Donald Trump a toujours vivement critiqué cette voie erronée. Il a reproché à plusieurs reprises à Obama de vouloir attaquer l’Iran pour détourner l’attention de ses échecs comme négociateur. Il doit son succès électoral en bonne partie à la promesse de ne pas entraîner les États-Unis dans des guerres coûteuses à l’autre bout du monde.

Il n’y a pas encore un an, il déclarait pour mémoire: « Au final, les soi-disant nation-builders ont détruit bien plus de nations qu’ils n’en ont construit, et les interventionnistes sont intervenus dans des sociétés complexes qu’ils ne comprenaient même pas eux-mêmes. »
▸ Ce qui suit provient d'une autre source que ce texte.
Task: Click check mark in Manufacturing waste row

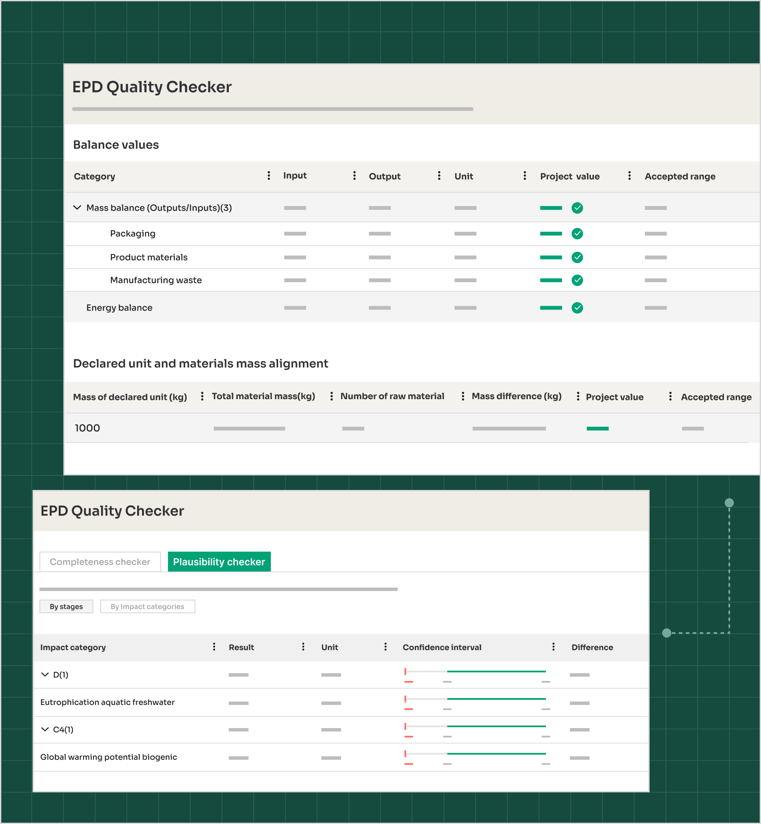Action: coord(577,281)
Il mettait ainsi le doigt sur le problème, ce qui rend d’autant plus perplexes ses partisans, qui se grattent aujourd’hui la tête. Car avec ses attaques contre l’Iran, Trump veut provoquer un changement de régime, instaurer la démocratie en Perse. Pour la première fois d’ailleurs, car même sous le Shah, le pays était une autocratie.

Qu’est-ce qui a donc provoqué ce revirement? Ou plutôt, qui? C’est le Premier ministre israélien Benjamin Netanyahou qui, depuis vingt ans, pousse les États-Unis à faire la guerre à Téhéran. De son point de vue, il a raison: l’Iran, ni arabe ni islamique sunnite, est l’ennemi le plus acharné et le plus dangereux d’Israël dans la région. Inoubliables sont les temps bénis où Israël avait l’Iran – ni arabe ni islamique sunnite – comme allié contre le monde arabe.
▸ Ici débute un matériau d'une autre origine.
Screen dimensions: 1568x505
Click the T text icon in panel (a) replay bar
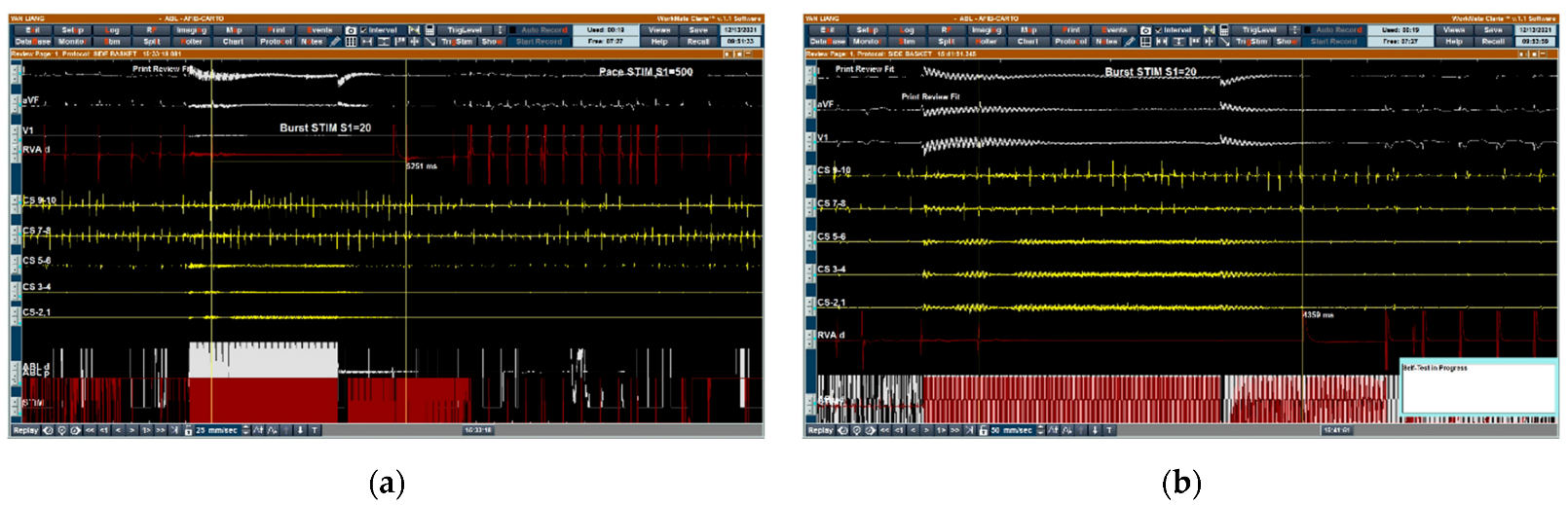pyautogui.click(x=315, y=430)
Mais qu’y gagnent les États-Unis? Un « failed state » de plus dans une région en crise? Des prix de l’essence plus élevés aux pompes à domicile, que les électeurs feront payer en novembre au parti du président?

C’est possible, mais Trump joue un jeu bien plus vaste. Si l’Iran tombe, cela affaiblit la Russie et surtout la Chine, qui tire une grande partie de son énergie de ce pays. Davantage encore depuis que Trump a écarté le fournisseur vénézuélien.

Trump vise la restauration de la domination globale de l’Amérique. Cela ne va pas sans violence ni sans GIs morts, comme il l’a lui-même reconnu avec froideur et désinvolture: « Cela arrive souvent en temps de guerre. » Shit happens.

Il ne reste plus qu’aux partisans de son mouvement MAGA à comprendre qu’ils se sont probablement trompés sur leur porteur d’espoir. « America first » ne signifie pas que les citoyens américains passent en premier.